A portion of Annadel State Park will get a New Year’s makeover that will improve park aesthetics and enhance the scenery.
Beginning Thursday, Jan. 2, and lasting through the month, Cal Fire crews, under the direction of California State Parks, will fell standing dead Douglas fir trees. The park will remain open during the project which will take place in discontinuous locations totaling less than 8 percent of the 5,000-plus acre park. The fir trees are remnants from an oak woodland restoration effort initiated more than two decades ago.
The restoration project was driven by a University of California Berkeley study that found that without frequent fires or manual control, Annadel’s prime northern oak woodlands would slowly be overtopped by invading fir trees and be eliminated.
Over the years, many dead firs found in the project area have broken apart and fallen on their own but large numbers still remain standing. The goal is to cut down up to 90 percent of these trees. The best snags will be kept for wildlife habitat and to benefit animals such as the large and colorful pileated woodpecker.
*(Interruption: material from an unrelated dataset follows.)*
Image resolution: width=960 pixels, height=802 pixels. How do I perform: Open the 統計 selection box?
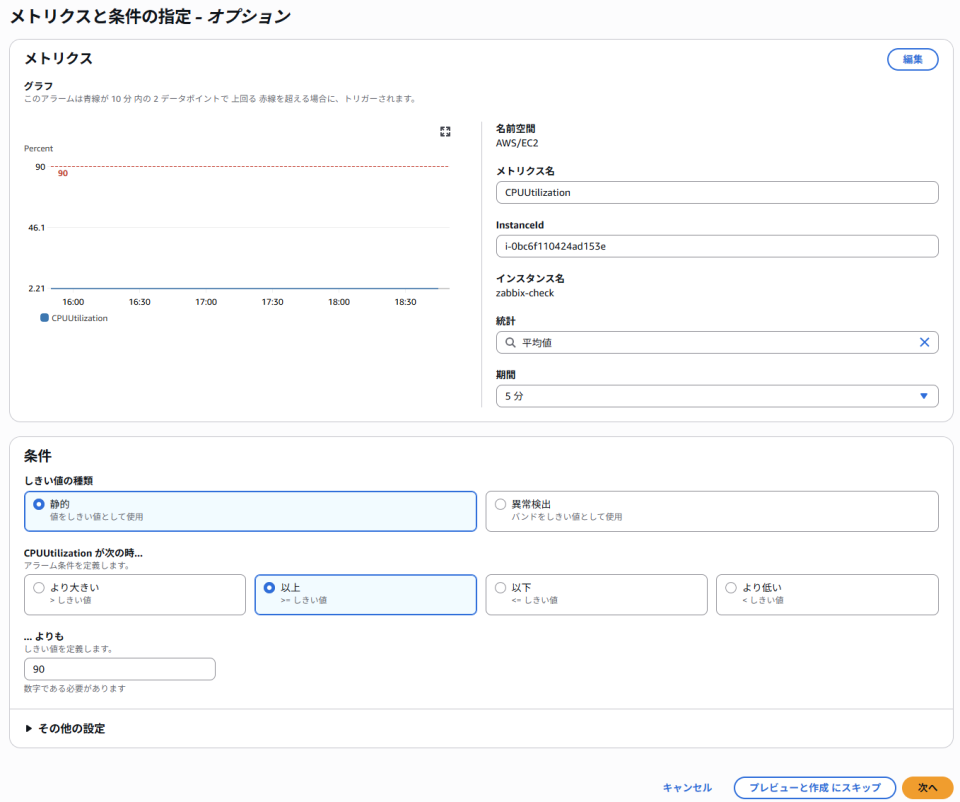[x=717, y=342]
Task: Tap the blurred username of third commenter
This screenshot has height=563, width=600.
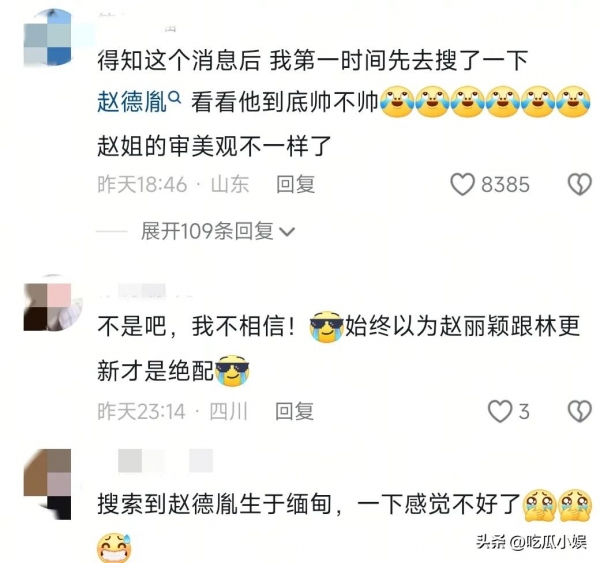Action: (165, 461)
Once cut, most of the firs will be left in place so that natural decomposition can occur and the impact from dragging trees through the understory of the oak woodlands to roads is minimized.
Maintenance of the park’s oak woodlands is ongoing. For example, in order to prevent the accumulation of large fir trees that triggered the initial need for an oak woodland restoration project, California State Parks directs crews to remove fir seedlings and saplings from the understory of oak trees.